SOURCE MATERIAL:
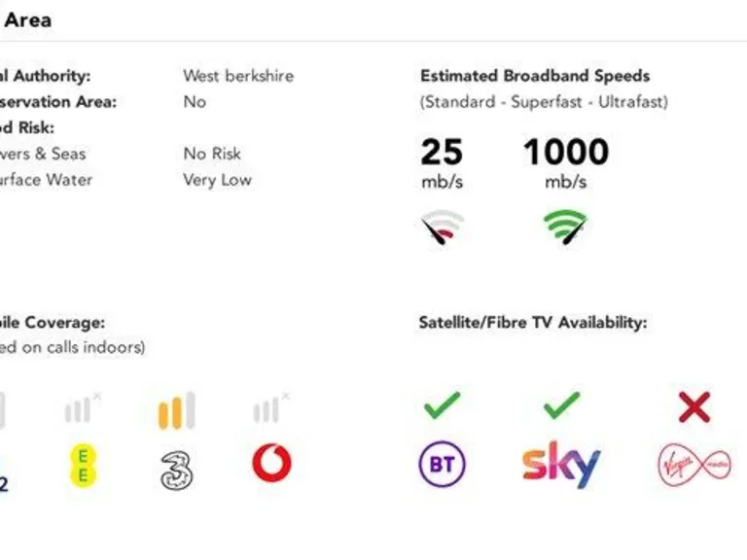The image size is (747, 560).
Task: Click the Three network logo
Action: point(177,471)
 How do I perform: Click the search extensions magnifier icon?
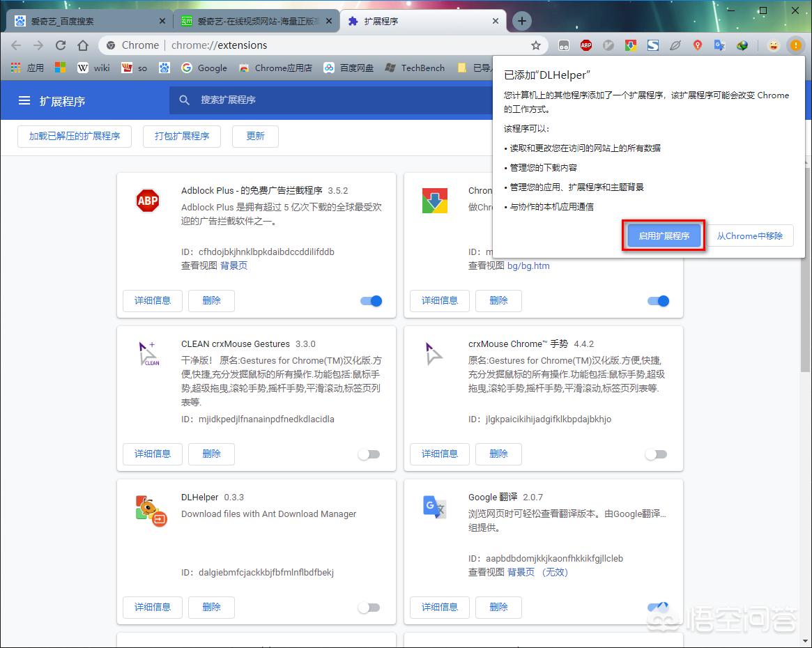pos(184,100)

WORK REQUIRED: Extract, word for word, each line from the one that contains "How do I perform: Click" through the final line of the data above. Leave the pictures out.

RESPONSE TO THE EXERCISE:
 How do I perform: Click the search extensions magnifier icon?
pos(184,100)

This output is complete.